TASK DIRECTIONS:
In your copy, the records appear word for word and the pictures do not appear at all.

DATA FOR THIS EXERCISE:

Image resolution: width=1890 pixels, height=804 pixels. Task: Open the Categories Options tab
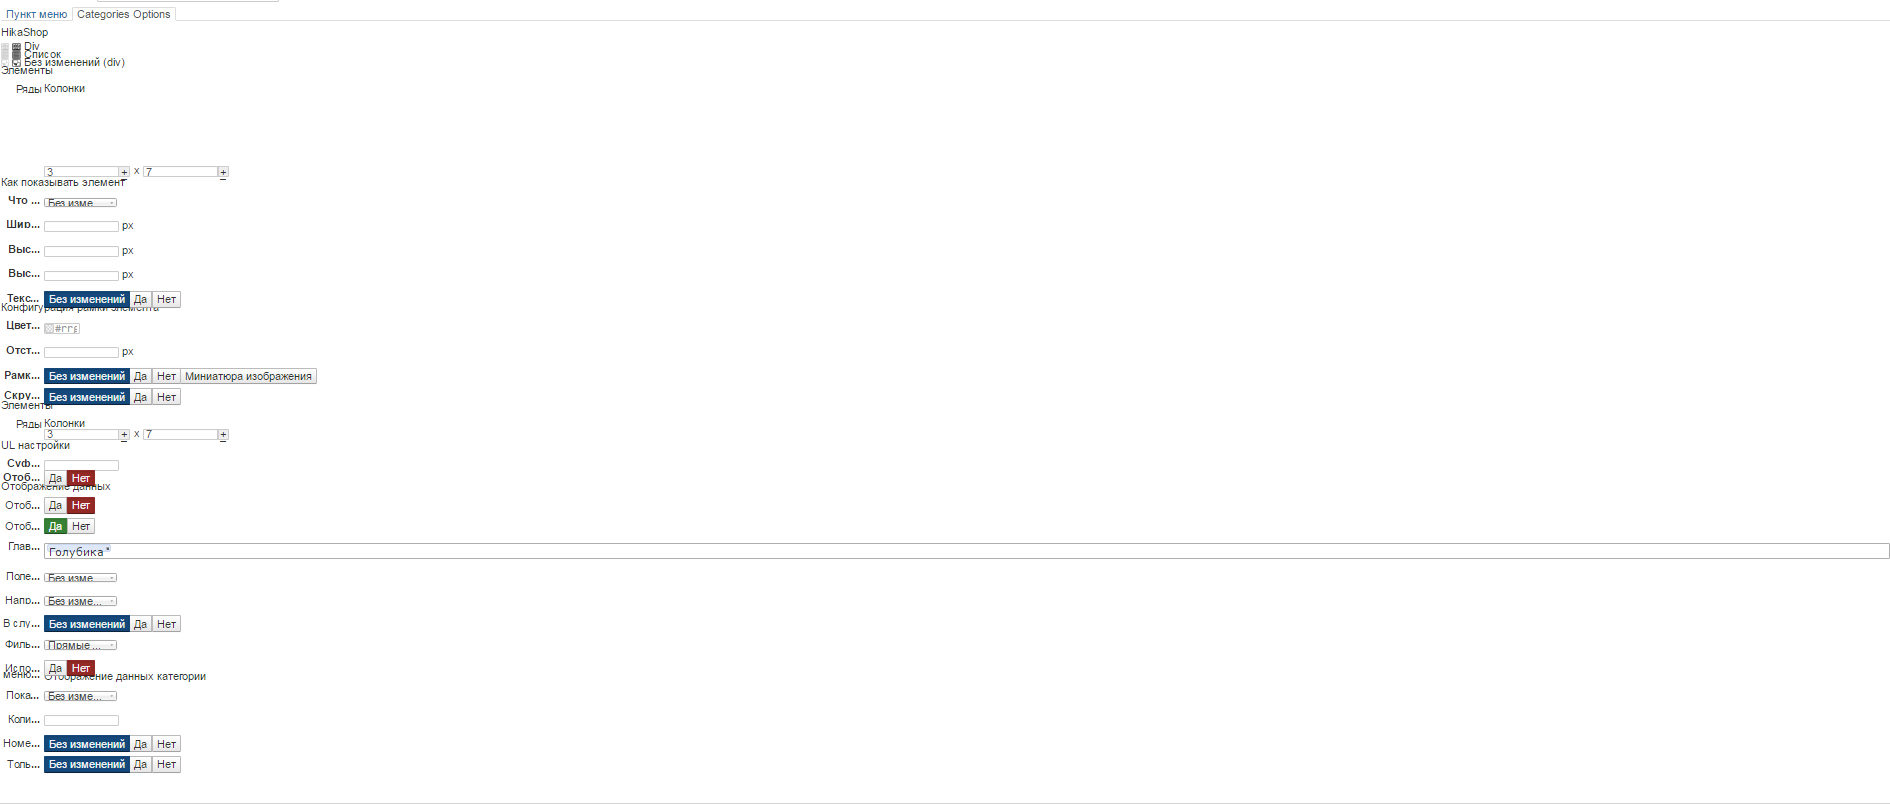point(124,14)
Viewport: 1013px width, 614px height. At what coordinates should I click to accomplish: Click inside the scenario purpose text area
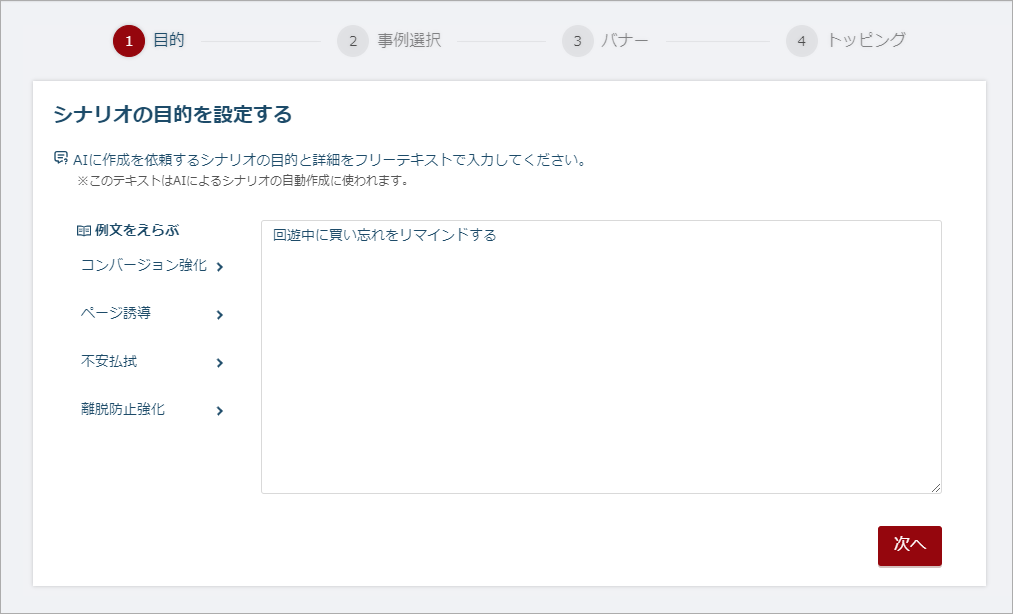tap(601, 357)
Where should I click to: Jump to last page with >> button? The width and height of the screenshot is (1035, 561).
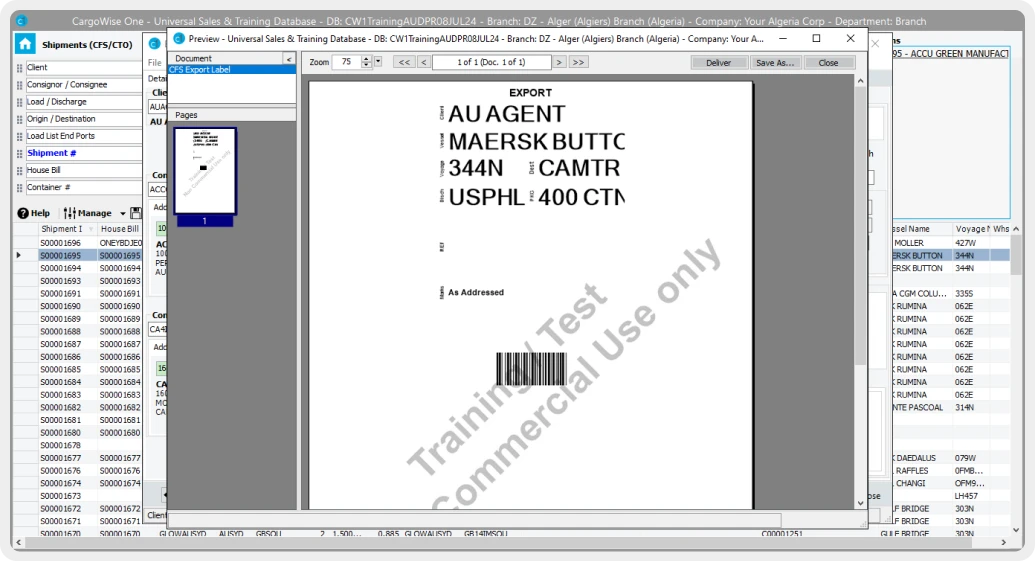coord(578,62)
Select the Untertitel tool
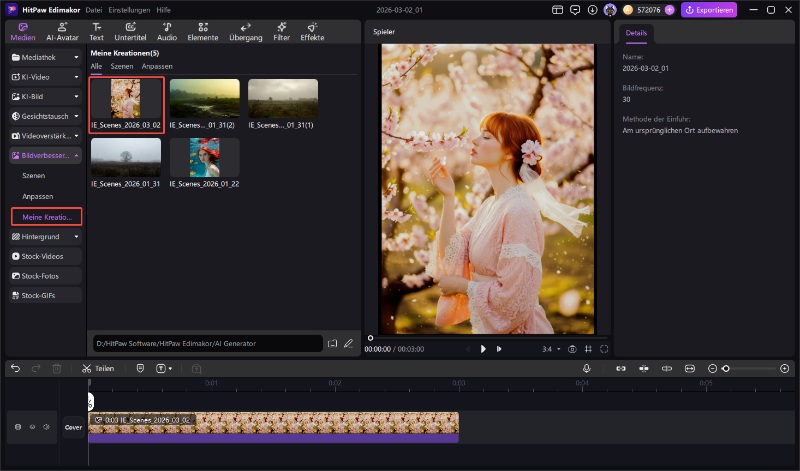The width and height of the screenshot is (800, 471). tap(130, 31)
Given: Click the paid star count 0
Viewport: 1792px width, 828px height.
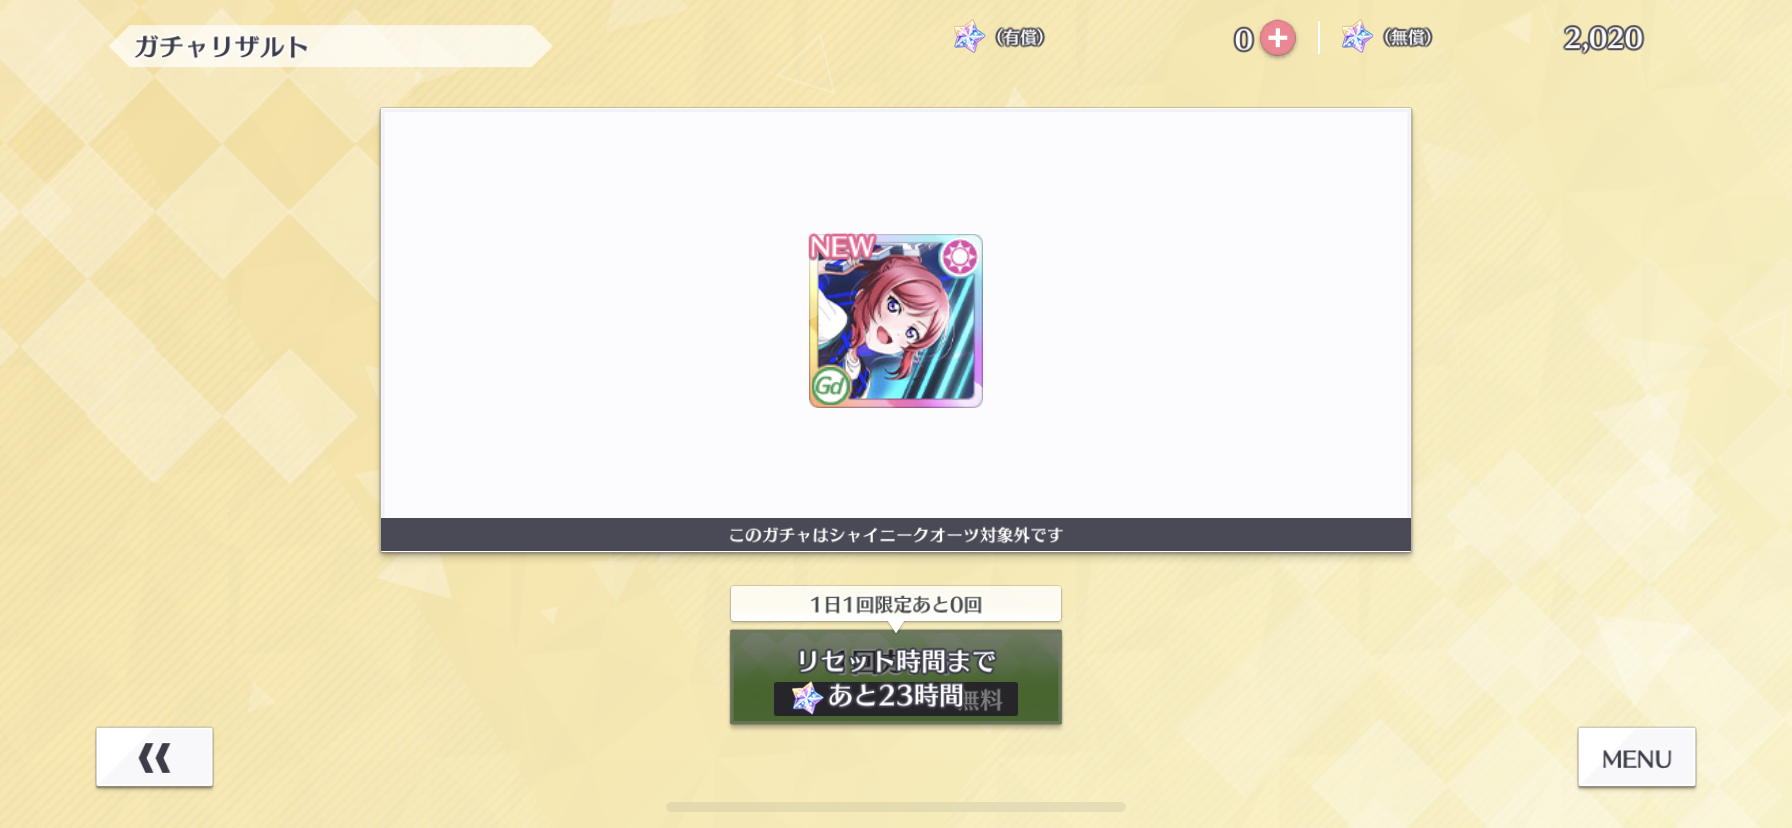Looking at the screenshot, I should pyautogui.click(x=1243, y=39).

EXERCISE SOLUTION:
Image resolution: width=1890 pixels, height=804 pixels. Task: Open the Categories Options tab
point(124,14)
Viewport: 1013px width, 614px height. At what coordinates should I click to accomplish: Click inside the scenario purpose text area
tap(601, 357)
Where should I click to: Jump to last page with >> button? The width and height of the screenshot is (1035, 561).
coord(578,62)
Select the Untertitel tool
The width and height of the screenshot is (800, 471). tap(130, 31)
Given: Click the paid star count 0
Viewport: 1792px width, 828px height.
Looking at the screenshot, I should pyautogui.click(x=1243, y=39).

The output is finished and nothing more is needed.